Editor’s Note: Today’s post comes from contributing editor Brooks Hudson, a PhD student in history at Southern Illinois University.
If you’ve followed the opioid issue, you might suspect, based on media reports and statements from policymakers, that we have turned over a new leaf in our attitudes toward drugs and are finally moving in the right direction: today we are “expanding treatment” and abandoning the former “punitive” morality play model. Elite discourse reinforces the perception that we have become more sophisticated, science-based and compassionate to users and those with substance use disorders.

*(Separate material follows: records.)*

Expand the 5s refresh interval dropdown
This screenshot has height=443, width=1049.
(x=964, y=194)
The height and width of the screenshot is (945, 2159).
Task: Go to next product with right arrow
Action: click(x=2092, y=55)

That’s only partially true, but not because powerful institutional actors experienced a change of heart; they had to be dragged kicking and screaming into embracing, if only rhetorically, this new model. If anything, grassroots activists, harm reductionists, health workers and criminal justice advocates on the front lines have waged tireless, and at times seemingly thankless, campaigns to reform our draconian laws, and they have succeeded. (Prime examples of these successes include legalizing cannabis, decriminalizing psilocybin in Denver, and expunging criminal records for marijuana arrests in some states.) Activists also shifted the conversation away from the dehumanizing language used to describe people who use drugs among press and policymakers (“junkie,” “addict,” etc), a language that enabled us to conceive of other people as less than human, making it easy on our collective conscience to confine them to cages. Even now, further incremental baby steps are met with the same hostilities and recitations of the parade of horribles that would be unleashed as they used before.